Segment Start: EXTRACTED DATA

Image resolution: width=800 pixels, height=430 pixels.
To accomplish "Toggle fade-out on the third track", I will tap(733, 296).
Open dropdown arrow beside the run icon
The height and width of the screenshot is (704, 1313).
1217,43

Segment End: EXTRACTED DATA

DIRECTIONS: Repeat the data above exactly.

ANSWER FOR THIS EXERCISE:
Image resolution: width=800 pixels, height=430 pixels.
To accomplish "Toggle fade-out on the third track", I will tap(733, 296).
Open dropdown arrow beside the run icon
The height and width of the screenshot is (704, 1313).
1217,43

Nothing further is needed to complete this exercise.